=== Section Start ===

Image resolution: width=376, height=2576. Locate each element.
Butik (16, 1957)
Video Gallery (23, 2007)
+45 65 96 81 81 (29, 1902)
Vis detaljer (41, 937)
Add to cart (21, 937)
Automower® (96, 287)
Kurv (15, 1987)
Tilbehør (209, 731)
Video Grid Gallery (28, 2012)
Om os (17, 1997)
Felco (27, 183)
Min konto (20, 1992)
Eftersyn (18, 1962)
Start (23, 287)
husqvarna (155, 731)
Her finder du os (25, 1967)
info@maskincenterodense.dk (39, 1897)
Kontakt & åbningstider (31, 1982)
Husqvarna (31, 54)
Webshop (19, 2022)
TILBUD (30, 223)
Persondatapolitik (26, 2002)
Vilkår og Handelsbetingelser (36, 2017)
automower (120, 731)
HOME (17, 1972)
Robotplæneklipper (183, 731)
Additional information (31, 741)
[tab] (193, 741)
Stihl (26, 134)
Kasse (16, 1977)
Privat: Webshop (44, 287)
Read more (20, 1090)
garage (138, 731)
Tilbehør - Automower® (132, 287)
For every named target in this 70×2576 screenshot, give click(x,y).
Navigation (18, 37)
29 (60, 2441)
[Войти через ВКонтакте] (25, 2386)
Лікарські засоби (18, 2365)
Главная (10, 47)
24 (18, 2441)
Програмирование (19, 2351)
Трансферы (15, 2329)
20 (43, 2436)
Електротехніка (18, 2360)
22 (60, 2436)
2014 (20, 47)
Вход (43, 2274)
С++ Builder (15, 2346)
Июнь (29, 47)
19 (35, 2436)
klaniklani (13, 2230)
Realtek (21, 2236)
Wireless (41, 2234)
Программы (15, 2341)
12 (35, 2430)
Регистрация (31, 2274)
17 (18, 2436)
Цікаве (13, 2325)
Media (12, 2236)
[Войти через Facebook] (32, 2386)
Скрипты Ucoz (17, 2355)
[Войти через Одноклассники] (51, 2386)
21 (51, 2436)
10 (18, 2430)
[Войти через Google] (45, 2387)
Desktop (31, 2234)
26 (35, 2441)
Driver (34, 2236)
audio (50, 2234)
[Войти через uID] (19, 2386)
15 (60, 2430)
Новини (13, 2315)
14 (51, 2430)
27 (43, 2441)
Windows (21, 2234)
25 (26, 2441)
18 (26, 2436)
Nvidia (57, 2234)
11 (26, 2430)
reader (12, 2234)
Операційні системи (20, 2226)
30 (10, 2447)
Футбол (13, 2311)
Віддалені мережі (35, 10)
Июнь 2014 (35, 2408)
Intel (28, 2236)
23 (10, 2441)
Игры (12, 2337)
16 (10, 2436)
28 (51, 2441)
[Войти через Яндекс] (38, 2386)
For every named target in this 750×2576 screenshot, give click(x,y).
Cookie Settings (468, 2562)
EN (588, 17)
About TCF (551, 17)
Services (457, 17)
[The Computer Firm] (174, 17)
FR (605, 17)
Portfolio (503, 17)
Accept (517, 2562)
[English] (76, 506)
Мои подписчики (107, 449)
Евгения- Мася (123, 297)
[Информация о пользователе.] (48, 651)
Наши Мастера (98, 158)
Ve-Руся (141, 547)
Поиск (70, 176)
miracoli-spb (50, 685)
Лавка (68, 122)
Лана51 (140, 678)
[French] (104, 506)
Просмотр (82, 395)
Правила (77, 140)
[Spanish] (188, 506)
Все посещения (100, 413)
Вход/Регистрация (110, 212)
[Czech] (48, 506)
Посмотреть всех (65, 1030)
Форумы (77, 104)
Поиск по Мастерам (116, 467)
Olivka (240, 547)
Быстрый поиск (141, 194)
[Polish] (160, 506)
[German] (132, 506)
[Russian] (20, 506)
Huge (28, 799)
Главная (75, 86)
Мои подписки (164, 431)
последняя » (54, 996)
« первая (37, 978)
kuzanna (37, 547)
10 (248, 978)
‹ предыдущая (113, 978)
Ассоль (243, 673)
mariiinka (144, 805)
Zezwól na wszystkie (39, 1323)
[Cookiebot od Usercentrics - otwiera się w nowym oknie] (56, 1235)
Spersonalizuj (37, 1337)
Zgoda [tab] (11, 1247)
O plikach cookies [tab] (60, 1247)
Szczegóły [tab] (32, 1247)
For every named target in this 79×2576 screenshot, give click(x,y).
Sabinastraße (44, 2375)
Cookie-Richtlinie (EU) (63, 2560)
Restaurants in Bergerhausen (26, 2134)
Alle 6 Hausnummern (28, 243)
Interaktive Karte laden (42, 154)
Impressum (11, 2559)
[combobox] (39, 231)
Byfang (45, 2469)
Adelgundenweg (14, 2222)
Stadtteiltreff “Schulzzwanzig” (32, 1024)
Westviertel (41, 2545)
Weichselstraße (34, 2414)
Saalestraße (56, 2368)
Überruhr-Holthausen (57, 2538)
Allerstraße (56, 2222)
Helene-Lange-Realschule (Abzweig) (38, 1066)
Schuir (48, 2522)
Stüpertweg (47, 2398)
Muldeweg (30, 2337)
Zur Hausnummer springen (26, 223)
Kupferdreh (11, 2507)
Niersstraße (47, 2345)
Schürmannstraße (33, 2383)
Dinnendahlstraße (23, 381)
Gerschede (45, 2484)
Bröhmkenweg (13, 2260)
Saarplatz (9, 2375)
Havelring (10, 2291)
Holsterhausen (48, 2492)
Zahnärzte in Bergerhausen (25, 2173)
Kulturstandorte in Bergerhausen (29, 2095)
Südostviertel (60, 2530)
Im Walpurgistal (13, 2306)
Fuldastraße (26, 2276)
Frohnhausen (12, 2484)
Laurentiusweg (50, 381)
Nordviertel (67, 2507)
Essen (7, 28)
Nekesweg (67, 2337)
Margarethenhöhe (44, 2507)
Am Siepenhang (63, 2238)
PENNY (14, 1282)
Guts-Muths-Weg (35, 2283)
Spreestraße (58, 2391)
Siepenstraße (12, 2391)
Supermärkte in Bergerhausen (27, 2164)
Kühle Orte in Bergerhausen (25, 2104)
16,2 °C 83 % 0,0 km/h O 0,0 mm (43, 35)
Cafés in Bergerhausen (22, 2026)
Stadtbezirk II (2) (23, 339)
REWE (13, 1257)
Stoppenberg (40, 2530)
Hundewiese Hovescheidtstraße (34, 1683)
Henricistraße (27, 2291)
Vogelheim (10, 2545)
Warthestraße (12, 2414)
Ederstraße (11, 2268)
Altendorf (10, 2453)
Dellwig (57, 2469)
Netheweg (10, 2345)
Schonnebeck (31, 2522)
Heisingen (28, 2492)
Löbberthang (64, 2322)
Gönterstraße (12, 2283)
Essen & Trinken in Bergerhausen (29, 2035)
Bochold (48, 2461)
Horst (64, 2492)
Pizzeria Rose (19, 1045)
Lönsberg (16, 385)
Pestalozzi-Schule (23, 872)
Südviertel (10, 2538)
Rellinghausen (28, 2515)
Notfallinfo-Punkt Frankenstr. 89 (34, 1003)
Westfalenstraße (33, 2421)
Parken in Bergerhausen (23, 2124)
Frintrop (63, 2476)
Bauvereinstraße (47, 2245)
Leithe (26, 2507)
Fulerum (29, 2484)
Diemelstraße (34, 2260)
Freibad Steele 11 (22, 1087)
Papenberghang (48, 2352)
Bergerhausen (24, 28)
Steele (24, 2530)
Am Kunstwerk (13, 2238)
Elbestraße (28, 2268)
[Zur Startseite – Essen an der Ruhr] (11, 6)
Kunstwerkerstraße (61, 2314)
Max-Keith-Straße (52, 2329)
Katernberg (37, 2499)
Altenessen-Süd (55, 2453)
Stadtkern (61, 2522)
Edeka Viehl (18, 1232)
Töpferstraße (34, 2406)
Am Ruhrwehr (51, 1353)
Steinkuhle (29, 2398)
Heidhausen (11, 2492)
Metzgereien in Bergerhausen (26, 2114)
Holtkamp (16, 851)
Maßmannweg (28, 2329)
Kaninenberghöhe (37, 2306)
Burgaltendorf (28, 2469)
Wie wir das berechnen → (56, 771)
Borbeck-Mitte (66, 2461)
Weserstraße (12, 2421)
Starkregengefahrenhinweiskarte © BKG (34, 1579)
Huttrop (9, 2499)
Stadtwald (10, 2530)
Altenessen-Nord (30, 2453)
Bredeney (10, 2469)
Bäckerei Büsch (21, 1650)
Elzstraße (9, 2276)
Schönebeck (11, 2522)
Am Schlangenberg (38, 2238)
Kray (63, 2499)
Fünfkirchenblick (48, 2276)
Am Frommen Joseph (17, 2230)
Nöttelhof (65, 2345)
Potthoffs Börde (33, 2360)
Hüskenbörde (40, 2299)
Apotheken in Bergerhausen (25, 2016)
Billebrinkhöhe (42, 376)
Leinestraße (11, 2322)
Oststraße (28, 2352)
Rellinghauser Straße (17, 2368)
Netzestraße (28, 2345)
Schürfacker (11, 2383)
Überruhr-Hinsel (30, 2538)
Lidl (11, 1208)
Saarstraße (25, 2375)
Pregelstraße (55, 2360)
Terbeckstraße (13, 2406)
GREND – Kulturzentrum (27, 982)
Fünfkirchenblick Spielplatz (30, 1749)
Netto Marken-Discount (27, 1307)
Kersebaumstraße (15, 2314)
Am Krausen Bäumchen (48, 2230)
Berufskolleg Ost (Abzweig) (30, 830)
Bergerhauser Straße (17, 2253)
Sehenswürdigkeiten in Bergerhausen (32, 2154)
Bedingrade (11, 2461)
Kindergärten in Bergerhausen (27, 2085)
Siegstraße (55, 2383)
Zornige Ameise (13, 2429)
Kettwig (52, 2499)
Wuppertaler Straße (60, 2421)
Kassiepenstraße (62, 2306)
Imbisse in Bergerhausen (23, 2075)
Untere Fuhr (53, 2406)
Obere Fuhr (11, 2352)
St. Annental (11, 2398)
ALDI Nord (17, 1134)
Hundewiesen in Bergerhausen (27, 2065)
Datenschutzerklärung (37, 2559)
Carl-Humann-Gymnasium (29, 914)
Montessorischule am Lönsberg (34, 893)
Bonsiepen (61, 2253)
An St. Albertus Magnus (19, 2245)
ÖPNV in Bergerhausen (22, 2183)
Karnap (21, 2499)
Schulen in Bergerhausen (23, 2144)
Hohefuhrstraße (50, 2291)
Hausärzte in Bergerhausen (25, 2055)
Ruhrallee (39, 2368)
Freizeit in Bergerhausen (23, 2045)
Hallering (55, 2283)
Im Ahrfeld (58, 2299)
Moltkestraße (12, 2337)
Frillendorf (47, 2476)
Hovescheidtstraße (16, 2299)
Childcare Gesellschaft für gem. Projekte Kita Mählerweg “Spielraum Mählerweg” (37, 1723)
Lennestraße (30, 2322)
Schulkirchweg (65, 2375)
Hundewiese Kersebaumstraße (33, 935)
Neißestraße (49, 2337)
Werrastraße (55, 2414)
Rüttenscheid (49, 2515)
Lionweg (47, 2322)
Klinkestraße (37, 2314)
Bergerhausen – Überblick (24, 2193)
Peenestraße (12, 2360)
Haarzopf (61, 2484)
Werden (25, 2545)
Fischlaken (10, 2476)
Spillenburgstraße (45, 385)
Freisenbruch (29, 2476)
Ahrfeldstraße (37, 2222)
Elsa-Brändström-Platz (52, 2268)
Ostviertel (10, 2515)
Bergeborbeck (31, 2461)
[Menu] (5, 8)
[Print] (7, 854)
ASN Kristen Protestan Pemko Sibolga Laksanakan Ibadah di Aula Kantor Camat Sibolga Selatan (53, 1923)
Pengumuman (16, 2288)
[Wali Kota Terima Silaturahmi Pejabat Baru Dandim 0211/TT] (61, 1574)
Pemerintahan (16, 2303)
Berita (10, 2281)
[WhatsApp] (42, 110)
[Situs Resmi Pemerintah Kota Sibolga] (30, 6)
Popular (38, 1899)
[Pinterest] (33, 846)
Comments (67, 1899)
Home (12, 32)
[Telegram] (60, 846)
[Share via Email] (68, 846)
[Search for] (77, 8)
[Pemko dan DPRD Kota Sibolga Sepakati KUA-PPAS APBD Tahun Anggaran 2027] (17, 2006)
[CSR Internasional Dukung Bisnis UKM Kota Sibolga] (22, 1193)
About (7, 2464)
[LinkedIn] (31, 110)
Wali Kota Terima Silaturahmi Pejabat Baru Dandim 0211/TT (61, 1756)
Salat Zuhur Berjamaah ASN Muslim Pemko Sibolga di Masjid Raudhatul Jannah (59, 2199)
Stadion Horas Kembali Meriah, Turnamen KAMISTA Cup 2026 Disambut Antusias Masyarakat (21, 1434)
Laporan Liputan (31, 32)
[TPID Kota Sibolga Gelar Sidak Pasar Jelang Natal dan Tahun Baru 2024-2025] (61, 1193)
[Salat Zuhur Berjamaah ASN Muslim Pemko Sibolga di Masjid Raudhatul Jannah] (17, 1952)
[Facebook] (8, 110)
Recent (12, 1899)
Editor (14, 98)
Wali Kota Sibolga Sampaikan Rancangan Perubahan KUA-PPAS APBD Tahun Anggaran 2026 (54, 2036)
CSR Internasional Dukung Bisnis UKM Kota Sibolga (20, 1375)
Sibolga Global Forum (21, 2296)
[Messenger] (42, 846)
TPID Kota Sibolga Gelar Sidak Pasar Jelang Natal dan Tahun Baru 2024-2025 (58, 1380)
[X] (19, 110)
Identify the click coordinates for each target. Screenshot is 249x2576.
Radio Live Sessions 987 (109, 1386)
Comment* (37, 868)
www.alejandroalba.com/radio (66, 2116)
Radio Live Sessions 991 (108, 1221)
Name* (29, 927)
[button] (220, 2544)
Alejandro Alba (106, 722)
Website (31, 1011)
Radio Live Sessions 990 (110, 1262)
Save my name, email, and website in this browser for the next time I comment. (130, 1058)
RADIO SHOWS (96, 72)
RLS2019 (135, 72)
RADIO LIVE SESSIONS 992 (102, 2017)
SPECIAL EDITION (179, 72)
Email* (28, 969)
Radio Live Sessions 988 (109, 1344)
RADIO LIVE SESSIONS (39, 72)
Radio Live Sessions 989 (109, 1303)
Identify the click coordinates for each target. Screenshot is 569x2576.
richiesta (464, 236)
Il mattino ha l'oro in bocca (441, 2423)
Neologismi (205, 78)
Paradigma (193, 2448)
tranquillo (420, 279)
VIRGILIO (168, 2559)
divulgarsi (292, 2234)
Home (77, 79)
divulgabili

=== Section End ===

**Requirement**
Lines containing the string "target" in the material: report how many there are, with no added words.

**Response below**
5